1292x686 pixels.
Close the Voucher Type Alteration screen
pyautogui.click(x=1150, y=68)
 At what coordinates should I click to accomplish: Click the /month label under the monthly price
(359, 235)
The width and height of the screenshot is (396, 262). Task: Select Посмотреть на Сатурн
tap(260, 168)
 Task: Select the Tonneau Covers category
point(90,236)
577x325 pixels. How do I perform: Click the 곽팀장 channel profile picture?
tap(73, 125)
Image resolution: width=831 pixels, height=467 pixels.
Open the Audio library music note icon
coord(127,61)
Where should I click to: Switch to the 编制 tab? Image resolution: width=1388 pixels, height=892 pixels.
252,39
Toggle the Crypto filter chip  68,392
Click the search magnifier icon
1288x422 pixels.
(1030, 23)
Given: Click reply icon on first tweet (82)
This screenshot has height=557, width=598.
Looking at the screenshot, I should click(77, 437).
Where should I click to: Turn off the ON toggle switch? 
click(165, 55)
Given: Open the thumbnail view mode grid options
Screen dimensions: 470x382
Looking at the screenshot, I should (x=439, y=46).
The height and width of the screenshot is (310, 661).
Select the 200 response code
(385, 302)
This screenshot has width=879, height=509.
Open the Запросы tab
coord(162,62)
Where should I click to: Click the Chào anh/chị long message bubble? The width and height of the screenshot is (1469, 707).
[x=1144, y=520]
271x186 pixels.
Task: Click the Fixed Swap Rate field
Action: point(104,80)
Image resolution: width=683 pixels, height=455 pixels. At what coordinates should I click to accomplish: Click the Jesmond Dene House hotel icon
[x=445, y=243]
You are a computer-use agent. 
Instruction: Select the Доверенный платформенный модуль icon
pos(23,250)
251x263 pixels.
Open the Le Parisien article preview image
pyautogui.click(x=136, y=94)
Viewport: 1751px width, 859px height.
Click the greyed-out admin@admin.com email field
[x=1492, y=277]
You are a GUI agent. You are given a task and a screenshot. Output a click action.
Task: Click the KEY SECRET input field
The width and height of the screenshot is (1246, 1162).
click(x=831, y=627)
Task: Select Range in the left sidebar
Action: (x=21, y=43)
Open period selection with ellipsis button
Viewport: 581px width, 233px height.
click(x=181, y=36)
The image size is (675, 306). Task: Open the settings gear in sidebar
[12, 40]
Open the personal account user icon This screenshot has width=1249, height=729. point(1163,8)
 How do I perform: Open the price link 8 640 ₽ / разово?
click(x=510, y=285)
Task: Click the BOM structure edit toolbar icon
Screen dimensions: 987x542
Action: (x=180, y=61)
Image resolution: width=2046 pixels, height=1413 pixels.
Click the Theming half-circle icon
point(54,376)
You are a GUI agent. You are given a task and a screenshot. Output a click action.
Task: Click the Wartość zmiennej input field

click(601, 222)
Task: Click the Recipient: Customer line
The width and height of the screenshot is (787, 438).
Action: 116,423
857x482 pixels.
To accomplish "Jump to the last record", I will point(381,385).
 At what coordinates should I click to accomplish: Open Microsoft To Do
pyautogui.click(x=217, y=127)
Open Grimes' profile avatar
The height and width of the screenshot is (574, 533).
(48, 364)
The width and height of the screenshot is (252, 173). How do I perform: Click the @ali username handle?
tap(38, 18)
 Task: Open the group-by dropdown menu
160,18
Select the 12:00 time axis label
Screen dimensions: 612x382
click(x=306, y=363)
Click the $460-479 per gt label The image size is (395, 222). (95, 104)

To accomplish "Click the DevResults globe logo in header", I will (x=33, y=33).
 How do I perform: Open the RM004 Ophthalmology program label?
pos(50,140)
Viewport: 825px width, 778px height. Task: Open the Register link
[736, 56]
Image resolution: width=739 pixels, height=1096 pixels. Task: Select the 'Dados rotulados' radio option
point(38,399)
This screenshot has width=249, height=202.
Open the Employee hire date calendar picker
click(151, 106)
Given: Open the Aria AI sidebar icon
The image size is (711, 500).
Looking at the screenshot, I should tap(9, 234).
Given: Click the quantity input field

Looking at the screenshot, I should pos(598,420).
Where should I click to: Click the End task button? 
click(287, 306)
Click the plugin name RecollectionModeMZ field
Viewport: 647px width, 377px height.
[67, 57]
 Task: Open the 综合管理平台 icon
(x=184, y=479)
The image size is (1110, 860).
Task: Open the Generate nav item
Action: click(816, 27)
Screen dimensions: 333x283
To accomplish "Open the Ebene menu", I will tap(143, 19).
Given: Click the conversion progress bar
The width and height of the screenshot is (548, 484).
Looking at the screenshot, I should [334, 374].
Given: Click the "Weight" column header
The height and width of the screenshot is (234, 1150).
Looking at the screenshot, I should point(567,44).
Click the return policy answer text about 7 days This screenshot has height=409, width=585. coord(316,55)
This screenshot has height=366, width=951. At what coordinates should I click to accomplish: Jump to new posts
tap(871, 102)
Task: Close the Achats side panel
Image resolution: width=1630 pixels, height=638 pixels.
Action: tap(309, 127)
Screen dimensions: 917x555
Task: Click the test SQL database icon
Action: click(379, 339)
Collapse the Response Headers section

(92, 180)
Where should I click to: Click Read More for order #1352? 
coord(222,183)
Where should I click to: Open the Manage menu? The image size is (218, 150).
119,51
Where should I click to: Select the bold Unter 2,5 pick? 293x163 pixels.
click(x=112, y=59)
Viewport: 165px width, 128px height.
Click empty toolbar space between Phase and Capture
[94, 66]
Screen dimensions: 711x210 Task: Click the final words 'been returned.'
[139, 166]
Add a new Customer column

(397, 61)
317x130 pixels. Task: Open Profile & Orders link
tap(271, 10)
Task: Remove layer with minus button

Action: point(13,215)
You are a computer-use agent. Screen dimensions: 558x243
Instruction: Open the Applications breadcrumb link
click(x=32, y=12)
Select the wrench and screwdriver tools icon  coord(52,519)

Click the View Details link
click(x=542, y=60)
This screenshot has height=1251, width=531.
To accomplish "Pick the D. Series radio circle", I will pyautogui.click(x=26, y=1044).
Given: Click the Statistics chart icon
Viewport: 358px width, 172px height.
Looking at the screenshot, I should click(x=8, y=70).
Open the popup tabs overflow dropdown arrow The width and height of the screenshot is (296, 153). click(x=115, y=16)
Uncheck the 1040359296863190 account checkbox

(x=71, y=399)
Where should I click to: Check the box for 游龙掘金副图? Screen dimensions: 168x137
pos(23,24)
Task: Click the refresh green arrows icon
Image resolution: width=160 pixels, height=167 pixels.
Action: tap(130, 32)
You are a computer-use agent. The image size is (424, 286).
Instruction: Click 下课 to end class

» Job
Lay out all the rows above as a Markdown table, one line per table entry, with a Number column giving each line's sequence number and a Line column giving the line itself. Leave out blank lines.

» Result
| Number | Line |
|---|---|
| 1 | 1292x686 pixels. |
| 2 | Close the Voucher Type Alteration screen |
| 3 | pyautogui.click(x=1150, y=68) |
| 4 |  At what coordinates should I click to accomplish: Click the /month label under the monthly price |
| 5 | (359, 235) |
| 6 | The width and height of the screenshot is (396, 262). Task: Select Посмотреть на Сатурн |
| 7 | tap(260, 168) |
| 8 |  Task: Select the Tonneau Covers category |
| 9 | point(90,236) |
| 10 | 577x325 pixels. How do I perform: Click the 곽팀장 channel profile picture? |
| 11 | tap(73, 125) |
| 12 | Image resolution: width=831 pixels, height=467 pixels. |
| 13 | Open the Audio library music note icon |
| 14 | coord(127,61) |
| 15 | Where should I click to: Switch to the 编制 tab? Image resolution: width=1388 pixels, height=892 pixels. |
| 16 | 252,39 |
| 17 | Toggle the Crypto filter chip  68,392 |
| 18 | Click the search magnifier icon |
| 19 | 1288x422 pixels. |
| 20 | (1030, 23) |
| 21 | Given: Click reply icon on first tweet (82) |
| 22 | This screenshot has height=557, width=598. |
| 23 | Looking at the screenshot, I should click(77, 437). |
| 24 | Where should I click to: Turn off the ON toggle switch?  |
| 25 | click(165, 55) |
| 26 | Given: Open the thumbnail view mode grid options |
| 27 | Screen dimensions: 470x382 |
| 28 | Looking at the screenshot, I should (x=439, y=46). |
| 29 | The height and width of the screenshot is (310, 661). |
| 30 | Select the 200 response code |
| 31 | (385, 302) |
| 32 | This screenshot has width=879, height=509. |
| 33 | Open the Запросы tab |
| 34 | coord(162,62) |
| 35 | Where should I click to: Click the Chào anh/chị long message bubble? The width and height of the screenshot is (1469, 707). |
| 36 | [x=1144, y=520] |
| 37 | 271x186 pixels. |
| 38 | Task: Click the Fixed Swap Rate field |
| 39 | Action: point(104,80) |
| 40 | Image resolution: width=683 pixels, height=455 pixels. At what coordinates should I click to accomplish: Click the Jesmond Dene House hotel icon |
| 41 | [x=445, y=243] |
| 42 | You are a computer-use agent.  |
| 43 | Instruction: Select the Доверенный платформенный модуль icon |
| 44 | pos(23,250) |
| 45 | 251x263 pixels. |
| 46 | Open the Le Parisien article preview image |
| 47 | pyautogui.click(x=136, y=94) |
| 48 | Viewport: 1751px width, 859px height. |
| 49 | Click the greyed-out admin@admin.com email field |
| 50 | [x=1492, y=277] |
| 51 | You are a GUI agent. You are given a task and a screenshot. Output a click action. |
| 52 | Task: Click the KEY SECRET input field |
| 53 | The width and height of the screenshot is (1246, 1162). |
| 54 | click(x=831, y=627) |
| 55 | Task: Select Range in the left sidebar |
| 56 | Action: (x=21, y=43) |
| 57 | Open period selection with ellipsis button |
| 58 | Viewport: 581px width, 233px height. |
| 59 | click(x=181, y=36) |
| 60 | The image size is (675, 306). Task: Open the settings gear in sidebar |
| 61 | [12, 40] |
| 62 | Open the personal account user icon This screenshot has width=1249, height=729. point(1163,8) |
| 63 |  How do I perform: Open the price link 8 640 ₽ / разово? |
| 64 | click(x=510, y=285) |
| 65 | Task: Click the BOM structure edit toolbar icon |
| 66 | Screen dimensions: 987x542 |
| 67 | Action: (x=180, y=61) |
| 68 | Image resolution: width=2046 pixels, height=1413 pixels. |
| 69 | Click the Theming half-circle icon |
| 70 | point(54,376) |
| 71 | You are a GUI agent. You are given a task and a screenshot. Output a click action. |
| 72 | Task: Click the Wartość zmiennej input field |
| 73 | click(601, 222) |
| 74 | Task: Click the Recipient: Customer line |
| 75 | The width and height of the screenshot is (787, 438). |
| 76 | Action: 116,423 |
| 77 | 857x482 pixels. |
| 78 | To accomplish "Jump to the last record", I will point(381,385). |
| 79 |  At what coordinates should I click to accomplish: Open Microsoft To Do |
| 80 | pyautogui.click(x=217, y=127) |
| 81 | Open Grimes' profile avatar |
| 82 | The height and width of the screenshot is (574, 533). |
| 83 | (48, 364) |
| 84 | The width and height of the screenshot is (252, 173). How do I perform: Click the @ali username handle? |
| 85 | tap(38, 18) |
| 86 |  Task: Open the group-by dropdown menu |
| 87 | 160,18 |
| 88 | Select the 12:00 time axis label |
| 89 | Screen dimensions: 612x382 |
| 90 | click(x=306, y=363) |
| 91 | Click the $460-479 per gt label The image size is (395, 222). (95, 104) |
| 92 | To accomplish "Click the DevResults globe logo in header", I will (x=33, y=33). |
| 93 |  How do I perform: Open the RM004 Ophthalmology program label? |
| 94 | pos(50,140) |
| 95 | Viewport: 825px width, 778px height. Task: Open the Register link |
| 96 | [736, 56] |
| 97 | Image resolution: width=739 pixels, height=1096 pixels. Task: Select the 'Dados rotulados' radio option |
| 98 | point(38,399) |
| 99 | This screenshot has width=249, height=202. |
| 100 | Open the Employee hire date calendar picker |
| 101 | click(151, 106) |
| 102 | Given: Open the Aria AI sidebar icon |
| 103 | The image size is (711, 500). |
| 104 | Looking at the screenshot, I should tap(9, 234). |
| 105 | Given: Click the quantity input field |
| 106 | Looking at the screenshot, I should pos(598,420). |
| 107 | Where should I click to: Click the End task button?  |
| 108 | click(287, 306) |
| 109 | Click the plugin name RecollectionModeMZ field |
| 110 | Viewport: 647px width, 377px height. |
| 111 | [67, 57] |
| 112 |  Task: Open the 综合管理平台 icon |
| 113 | (x=184, y=479) |
| 114 | The image size is (1110, 860). |
| 115 | Task: Open the Generate nav item |
| 116 | Action: click(816, 27) |
| 117 | Screen dimensions: 333x283 |
| 118 | To accomplish "Open the Ebene menu", I will tap(143, 19). |
| 119 | Given: Click the conversion progress bar |
| 120 | The width and height of the screenshot is (548, 484). |
| 121 | Looking at the screenshot, I should [334, 374]. |
| 122 | Given: Click the "Weight" column header |
| 123 | The height and width of the screenshot is (234, 1150). |
| 124 | Looking at the screenshot, I should point(567,44). |
| 125 | Click the return policy answer text about 7 days This screenshot has height=409, width=585. coord(316,55) |
| 126 | This screenshot has height=366, width=951. At what coordinates should I click to accomplish: Jump to new posts |
| 127 | tap(871, 102) |
| 128 | Task: Close the Achats side panel |
| 129 | Image resolution: width=1630 pixels, height=638 pixels. |
| 130 | Action: tap(309, 127) |
| 131 | Screen dimensions: 917x555 |
| 132 | Task: Click the test SQL database icon |
| 133 | Action: click(379, 339) |
| 134 | Collapse the Response Headers section |
| 135 | (92, 180) |
| 136 | Where should I click to: Click Read More for order #1352?  |
| 137 | coord(222,183) |
| 138 | Where should I click to: Open the Manage menu? The image size is (218, 150). |
| 139 | 119,51 |
| 140 | Where should I click to: Select the bold Unter 2,5 pick? 293x163 pixels. |
| 141 | click(x=112, y=59) |
| 142 | Viewport: 165px width, 128px height. |
| 143 | Click empty toolbar space between Phase and Capture |
| 144 | [94, 66] |
| 145 | Screen dimensions: 711x210 Task: Click the final words 'been returned.' |
| 146 | [139, 166] |
| 147 | Add a new Customer column |
| 148 | (397, 61) |
| 149 | 317x130 pixels. Task: Open Profile & Orders link |
| 150 | tap(271, 10) |
| 151 | Task: Remove layer with minus button |
| 152 | Action: point(13,215) |
| 153 | You are a computer-use agent. Screen dimensions: 558x243 |
| 154 | Instruction: Open the Applications breadcrumb link |
| 155 | click(x=32, y=12) |
| 156 | Select the wrench and screwdriver tools icon  coord(52,519) |
| 157 | Click the View Details link |
| 158 | click(x=542, y=60) |
| 159 | This screenshot has height=1251, width=531. |
| 160 | To accomplish "Pick the D. Series radio circle", I will pyautogui.click(x=26, y=1044). |
| 161 | Given: Click the Statistics chart icon |
| 162 | Viewport: 358px width, 172px height. |
| 163 | Looking at the screenshot, I should click(x=8, y=70). |
| 164 | Open the popup tabs overflow dropdown arrow The width and height of the screenshot is (296, 153). click(x=115, y=16) |
| 165 | Uncheck the 1040359296863190 account checkbox |
| 166 | (x=71, y=399) |
| 167 | Where should I click to: Check the box for 游龙掘金副图? Screen dimensions: 168x137 |
| 168 | pos(23,24) |
| 169 | Task: Click the refresh green arrows icon |
| 170 | Image resolution: width=160 pixels, height=167 pixels. |
| 171 | Action: tap(130, 32) |
| 172 | You are a computer-use agent. The image size is (424, 286). |
| 173 | Instruction: Click 下课 to end class |